Make This Insanely Healthy Kale and Butternut Squash Salad

Kale and butternut squash salad

Kale Butternut Squash Salad with Beans, Cranberries and Nuts

Serves 2 as a main meal


If you’ve cooked the squash slices ahead, this salad comes together very quickly. It also keeps well in the refrigerator for a day; just save the cranberries, nuts and orange zest to add right before serving. I like it better at room temperature than too cold.


For the Salad:

1½ pounds butternut squash, peeled, sliced in half, seeded, and cut crosswise into ¼” slices

2 large cloves garlic

1 tsp Moroccan spice blend (not harissa)

1 large shallot (both halves), peeled and sliced thinly

1-2 Tbsp extra virgin olive oil

Salt and pepper

1 large bunch fresh kale, stemmed and cut into ½” slices

4 oz cooked beans of your choice (I like Red Hidatsa, Borlotti, or Pinto)

¼ cup slivered or sliced almonds or pecans, lightly toasted (or a combination)

¼ cup organic dried cranberries infused with fruit juice or honey


For the Vinaigrette:

1 tsp Dijon

Juice and zest from ½ orange (about ¼ cup of juice)

2 Tbsp mild extra virgin olive oil

1 Tbsp sherry wine vinegar

1/8 tsp ground cinnamon

Salt and pepper to taste


  1. Heat the oven to 400°. Line a baking sheet with parchment paper. Toss the squash slices with some olive oil, the garlic, and the spice blend. Toss the shallot with olive oil.  Drape the shallot slices across one end of the pan, spreading evenly in a single layer. Scatter the squash slices in a single layer on the remaining part of the pan, leaving plenty of room between them to allow for browning and not steaming. Sprinkle with salt and pepper.
  2. Roast until tender and lightly browned, about 10 minutes. Turn squash slices over and stir shallots. Roast for another 5 minutes. Remove from oven and let cool. Turn oven down to 300°.
  3. Make the vinaigrette while the vegetables are in the oven. Combine all ingredients and season with salt and pepper. Check the flavor by trying a bit with a kale leaf, then adjust seasonings to your taste.
  4. Line a small baking pan with parchment paper. Spread the nuts on the pan and toast in the oven for 5-10 minutes, checking carefully to prevent burning.
  5. Assemble the salad. Place the kale leaves in a large mixing bowl. Pour the vinaigrette over the leaves then grab handfuls and massage them roughly to break down the fibers. After a minute or two, the coarse leaves will be soft and silky, and will decrease in volume.
  6. Add the cooled squash, shallots, beans, and cranberries and toss.
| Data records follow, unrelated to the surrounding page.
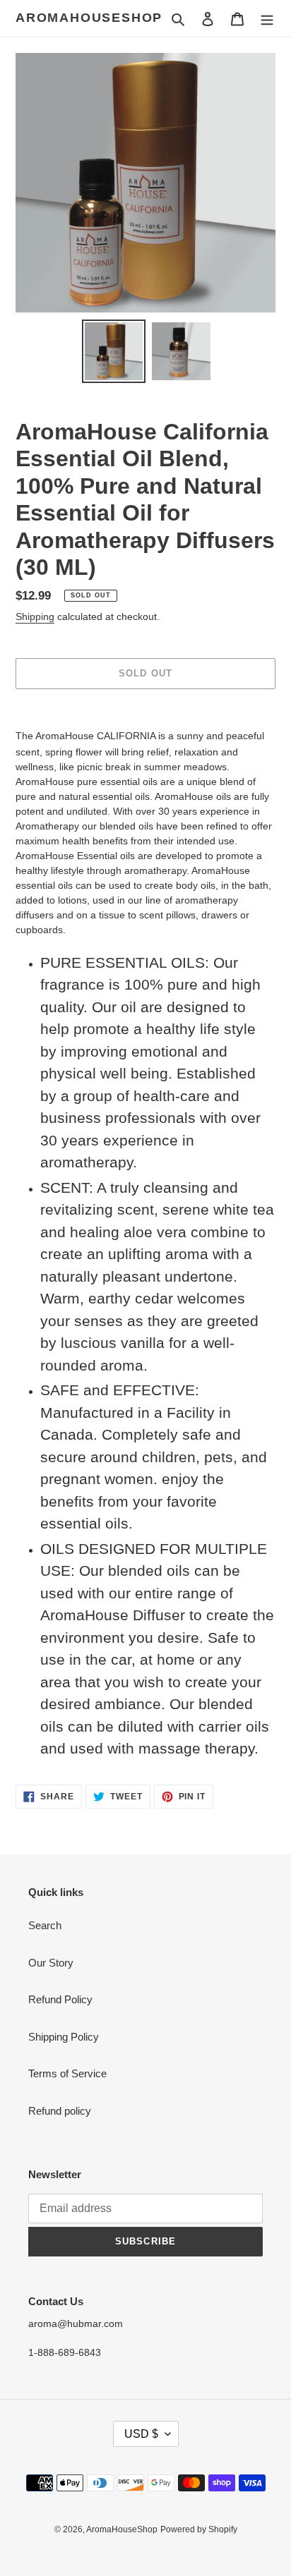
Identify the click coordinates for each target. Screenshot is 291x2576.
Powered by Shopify (198, 2529)
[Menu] (267, 19)
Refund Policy (60, 1999)
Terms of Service (67, 2073)
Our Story (50, 1963)
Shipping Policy (63, 2037)
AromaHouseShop (89, 18)
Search (44, 1925)
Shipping (35, 616)
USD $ (141, 2434)
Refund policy (59, 2111)
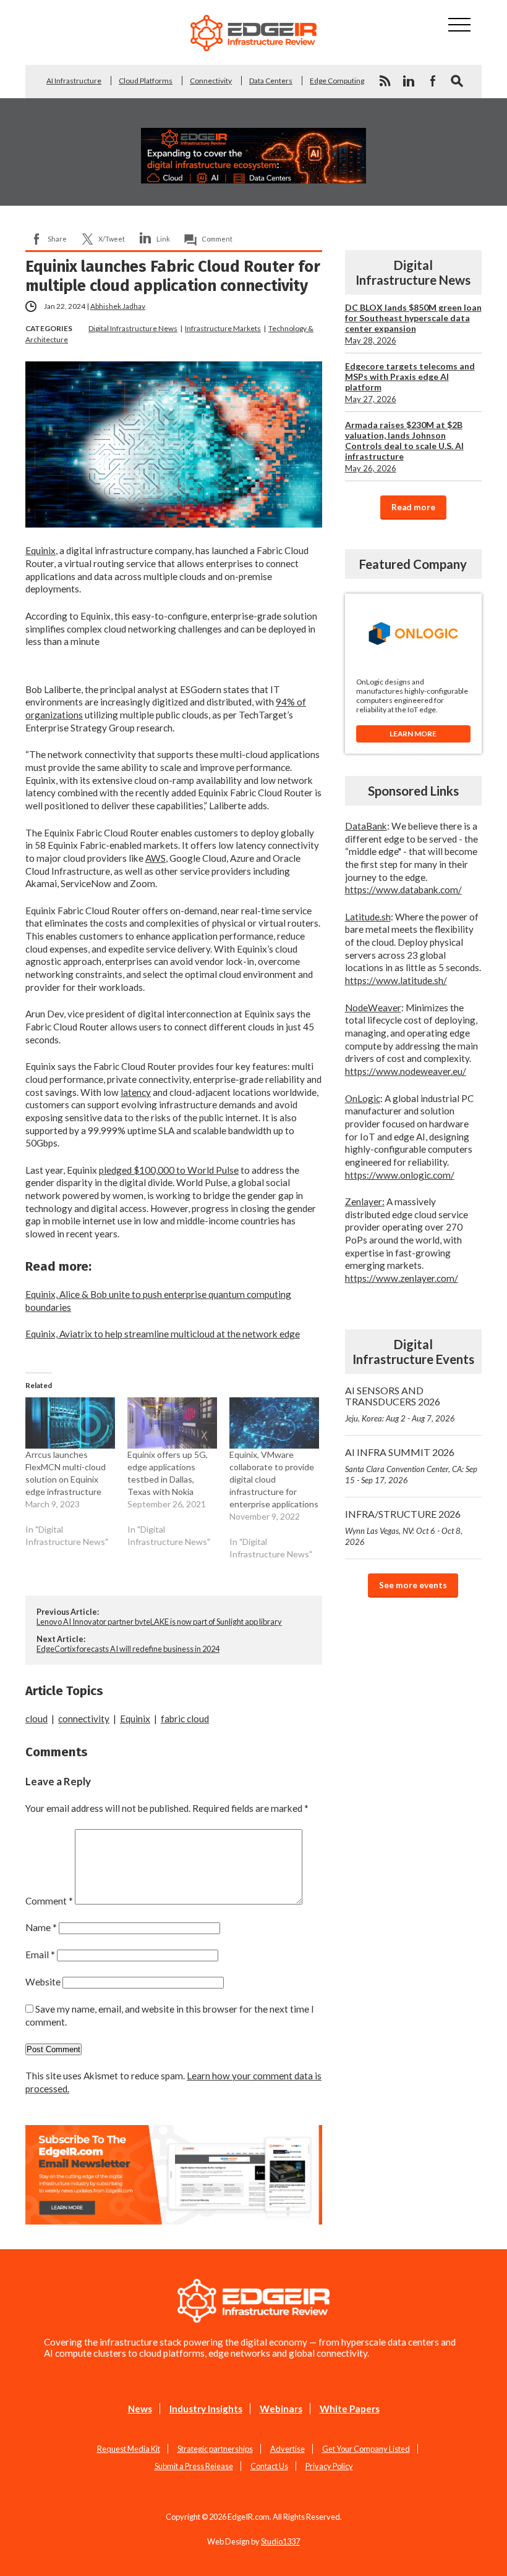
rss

Arrange on a serving platter or individual bowls or plates. Sprinkle with nuts and orange zest and serve.




p.s. I made this salad for dinner last night and it’s so filling, I think you can get 3 lighter meals out of this recipe.
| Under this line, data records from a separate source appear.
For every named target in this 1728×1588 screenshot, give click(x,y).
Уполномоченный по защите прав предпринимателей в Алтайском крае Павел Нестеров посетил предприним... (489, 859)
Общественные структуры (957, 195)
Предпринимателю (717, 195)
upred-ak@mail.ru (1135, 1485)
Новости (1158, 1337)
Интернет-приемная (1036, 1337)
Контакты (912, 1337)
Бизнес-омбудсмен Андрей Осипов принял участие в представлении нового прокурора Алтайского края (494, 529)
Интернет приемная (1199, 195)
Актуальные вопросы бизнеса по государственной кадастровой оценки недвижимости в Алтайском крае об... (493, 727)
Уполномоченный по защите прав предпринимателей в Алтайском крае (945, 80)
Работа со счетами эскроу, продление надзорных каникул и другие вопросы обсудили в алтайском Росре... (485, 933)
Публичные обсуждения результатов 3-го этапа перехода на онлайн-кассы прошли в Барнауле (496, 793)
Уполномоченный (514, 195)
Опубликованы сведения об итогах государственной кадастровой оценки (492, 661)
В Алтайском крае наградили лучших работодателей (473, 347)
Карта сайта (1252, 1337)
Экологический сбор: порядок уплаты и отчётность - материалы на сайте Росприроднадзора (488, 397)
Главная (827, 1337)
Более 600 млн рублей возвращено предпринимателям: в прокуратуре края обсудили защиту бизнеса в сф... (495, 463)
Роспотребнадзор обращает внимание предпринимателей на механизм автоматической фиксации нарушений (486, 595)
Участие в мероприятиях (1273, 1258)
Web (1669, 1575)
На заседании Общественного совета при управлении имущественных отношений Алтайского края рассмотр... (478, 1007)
5 thoughts on “Make This Insanely Healthy Kale and Butternut Squash Salad

    1. admin Post author

      Collard wraps – great idea, Marcia, thank you for sharing this! As for spice blends, they are usually in the packaged section in the grocery store. I make my own spice blend because I always have the spices on hand. I’ve given links to a couple blends in the p.s. at the bottom of the post if you want to give it a try. My own mix is loosely based on a recipe from Eating Well magazine way back in 1995; I adjust the quantities based on my personal preference, which, of course, is the advantage to making your own. The main ingredients I use are ground cumin, coriander, ginger, chili powder, turmeric, cinnamon, cloves, kosher salt, and black pepper.

  1. Marcia

    Love your mixture! I use a lot of those also. Thanks for posting your green smoothy, I appreciate it. Something odd though, your message to me ended up on Stephen’s email yesterday, but I didn’t get a copy in mine. File that under strange but true!